### QUOTED PASSAGE:
The fix is clear directory's completeness after creating/renaming
file. It prevents later readdir from using dcache_readdir().

Fixes: http://tracker.ceph.com/issues/8025
Signed-off-by: Yan, Zheng <zheng.z.yan@intel.com>
Reviewed-by: Sage Weil <sage@inktank.com>

diff --git a/fs/ceph/dir.c b/fs/ceph/dir.c
index fb4f7a2..c29d6ae 100644
--- a/fs/ceph/dir.c
+++ b/fs/ceph/dir.c
@@ -448,7 +448,6 @@ more:
 	if (atomic_read(&ci->i_release_count) == fi->dir_release_count) {
 		dout(" marking %p complete\n", inode);
 		__ceph_dir_set_complete(ci, fi->dir_release_count);
-		ci->i_max_offset = ctx->pos;
 	}
 	spin_unlock(&ci->i_ceph_lock);
 
@@ -937,14 +936,16 @@ static int ceph_rename(struct inode *old_dir, struct dentry *old_dentry,
 		 * to do it here.
 		 */
 
-		/* d_move screws up d_subdirs order */
-		ceph_dir_clear_complete(new_dir);
-
 		d_move(old_dentry, new_dentry);
 
 		/* ensure target dentry is invalidated, despite
 		   rehashing bug in vfs_rename_dir */
 		ceph_invalidate_dentry_lease(new_dentry);
+
+		/* d_move screws up sibling dentries' offsets */
+		ceph_dir_clear_complete(old_dir);
+		ceph_dir_clear_complete(new_dir);
+
 	}
 	ceph_mdsc_put_request(req);
 	return err;
diff --git a/fs/ceph/inode.c b/fs/ceph/inode.c
index 0b0728e..233c6f9 100644
--- a/fs/ceph/inode.c
+++ b/fs/ceph/inode.c
@@ -744,7 +744,6 @@ static int fill_inode(struct inode *inode,
 	    !__ceph_dir_is_complete(ci)) {
 		dout(" marking %p complete (empty)\n", inode);
 		__ceph_dir_set_complete(ci, atomic_read(&ci->i_release_count));
-		ci->i_max_offset = 2;
 	}
 no_change:
 	/* only update max_size on auth cap */
@@ -890,41 +889,6 @@ out_unlock:
 }
 
 /*
- * Set dentry's directory position based on the current dir's max, and
- * order it in d_subdirs, so that dcache_readdir behaves.

### AVAILABLE RECORDS:

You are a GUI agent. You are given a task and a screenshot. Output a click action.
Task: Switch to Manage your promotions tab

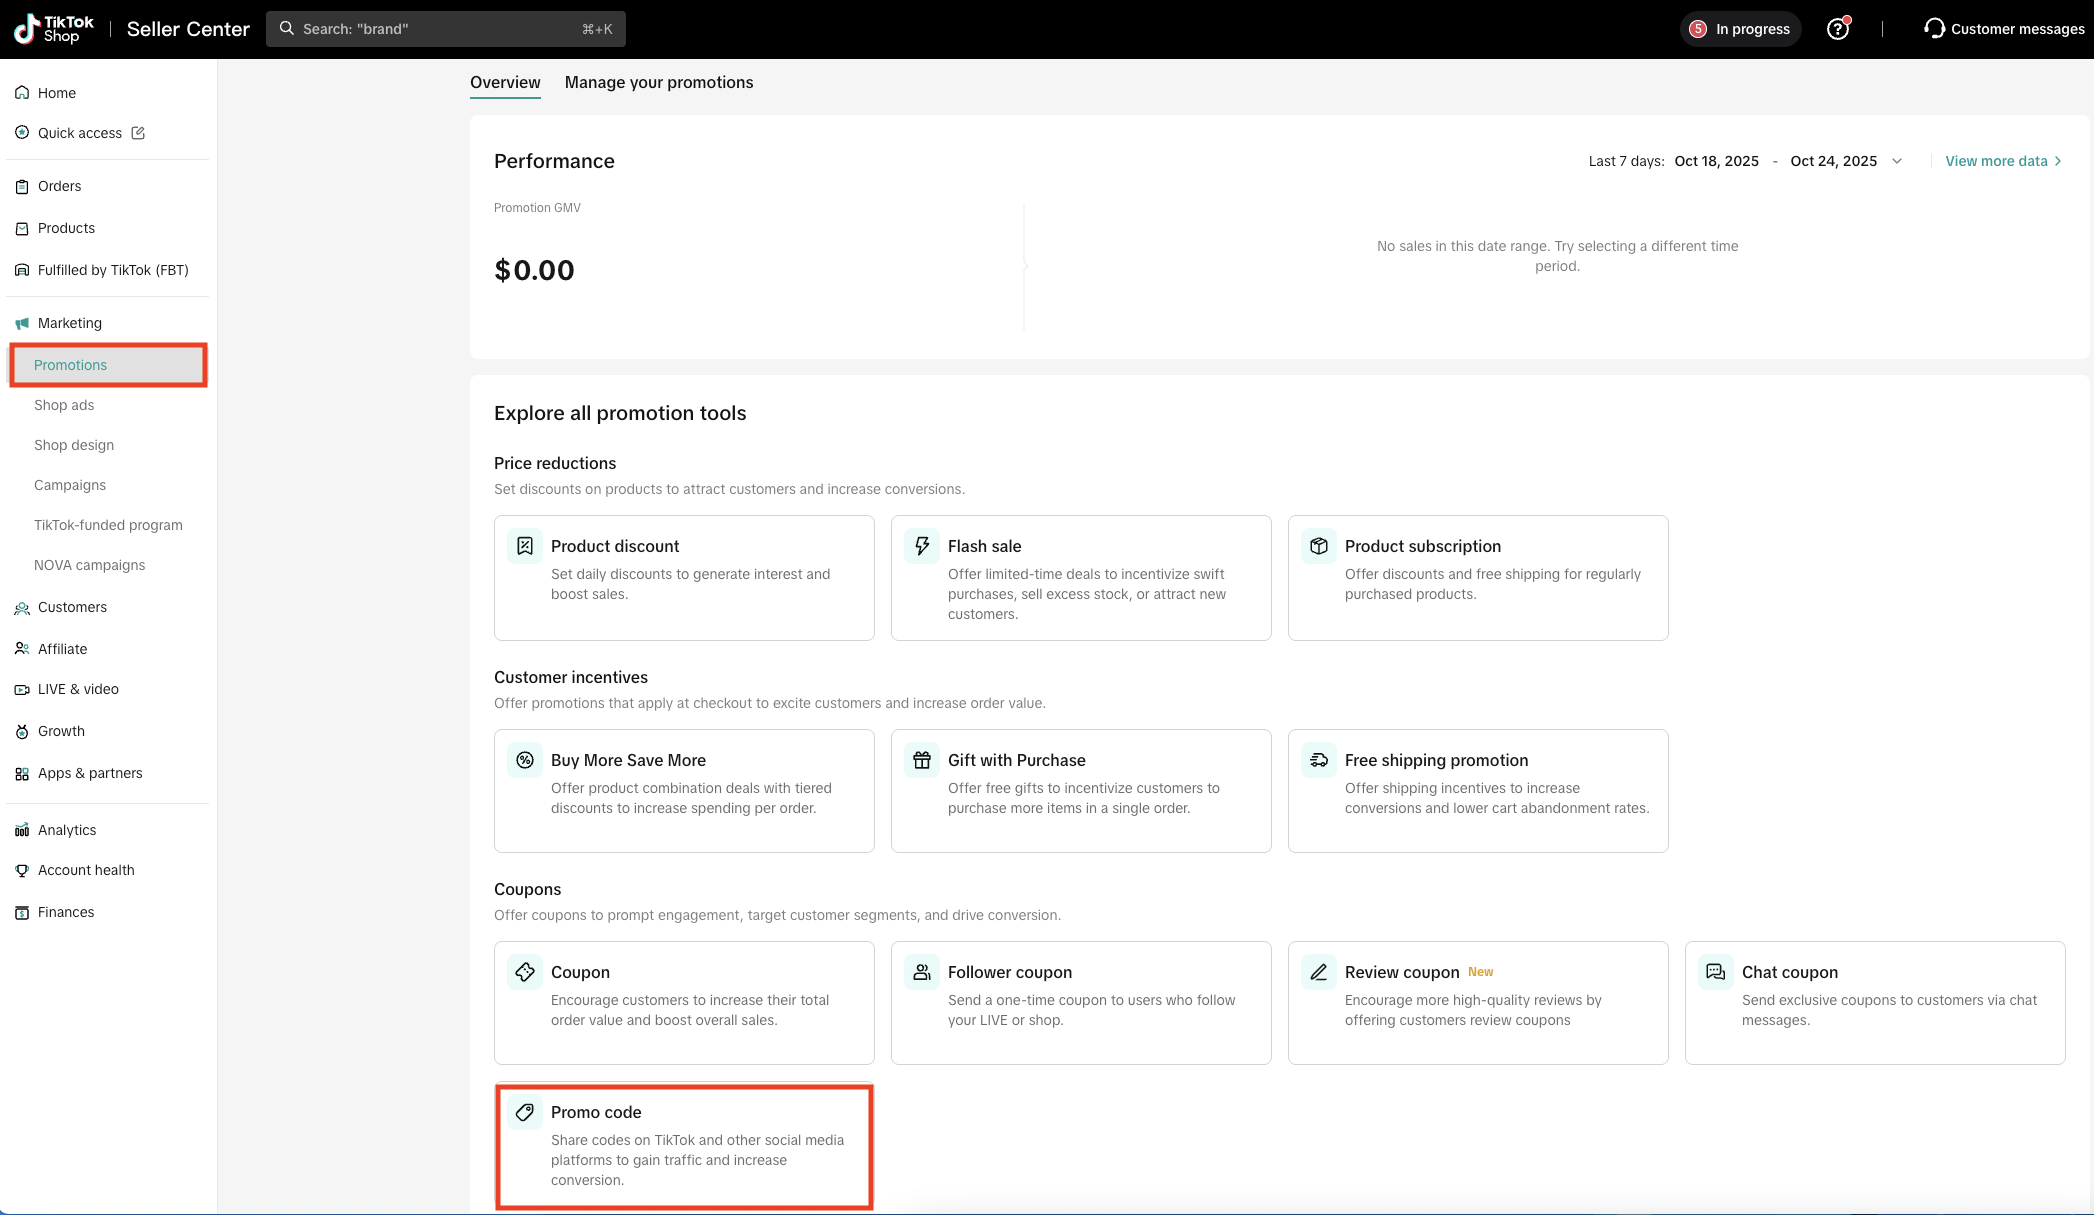[659, 83]
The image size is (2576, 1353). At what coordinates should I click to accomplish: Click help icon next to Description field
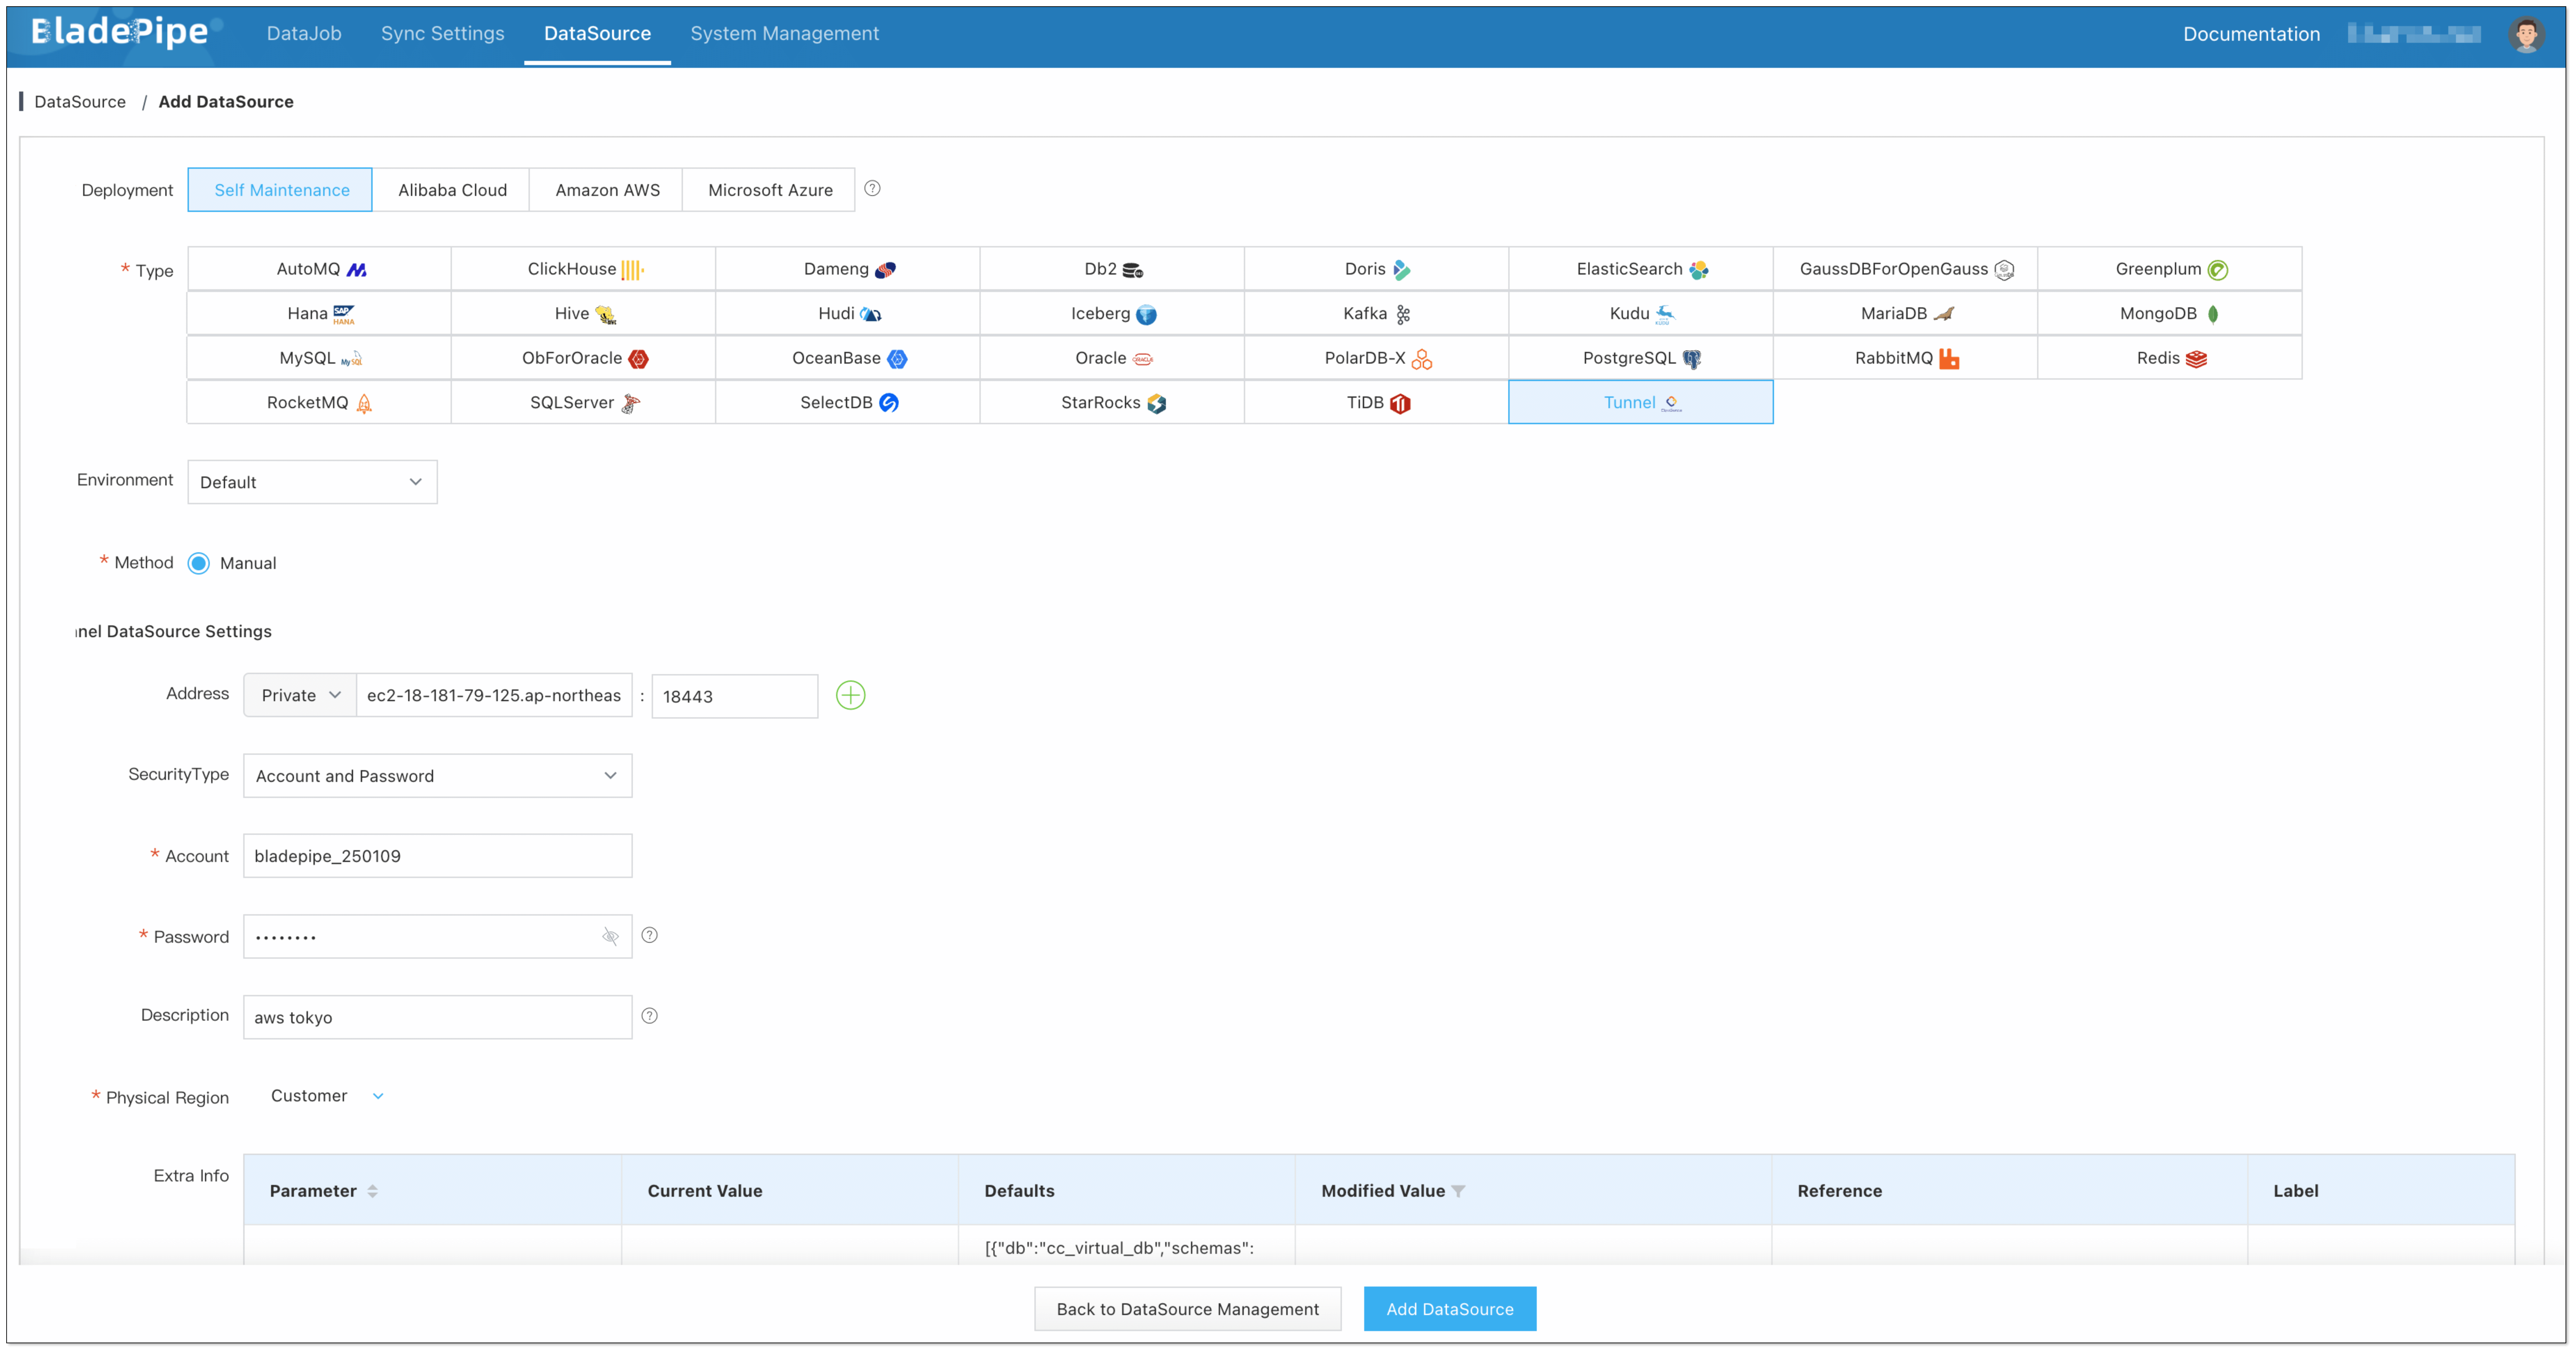649,1016
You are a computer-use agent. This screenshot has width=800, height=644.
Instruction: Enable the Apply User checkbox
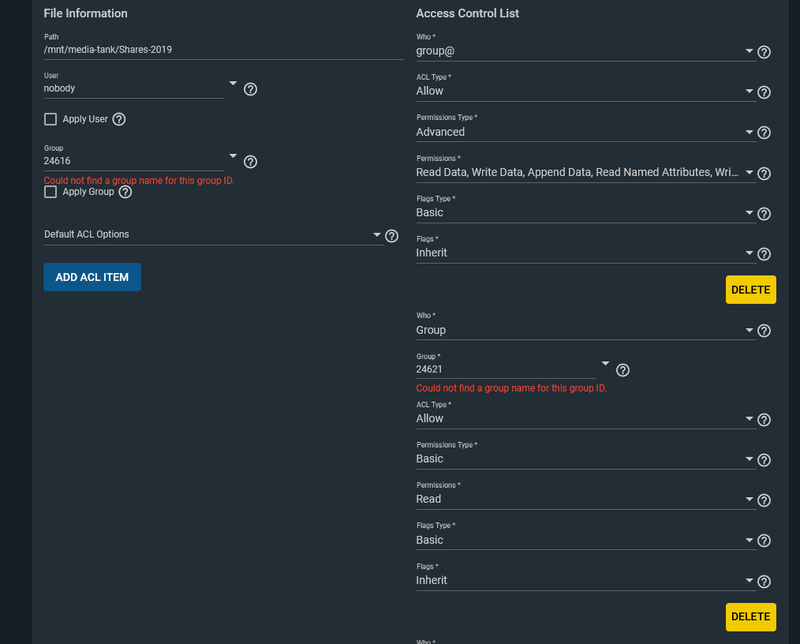[51, 120]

### EXERCISES:
A. Answer these questions about the Ceph patch:
(i) Which tracker issue does the fix cite?
(ii) Who is listed as the reviewer?
(iii) In the revised ceph_rename code, which two directories are passed to ceph_dir_clear_complete?
B. In the entries, start at the line that has "You are a computer-use" and continue through the last line of the entries. Rewrite that span with "checkbox" renamed to "toggle", change nothing else, and leave the pictures out.
The entries are unrelated to the Ceph patch.

### WRITTEN ANSWERS:
A.
(i) http://tracker.ceph.com/issues/8025
(ii) Sage Weil <sage@inktank.com>
(iii) old_dir and new_dir

B.
You are a computer-use agent. This screenshot has width=800, height=644.
Instruction: Enable the Apply User toggle
[51, 120]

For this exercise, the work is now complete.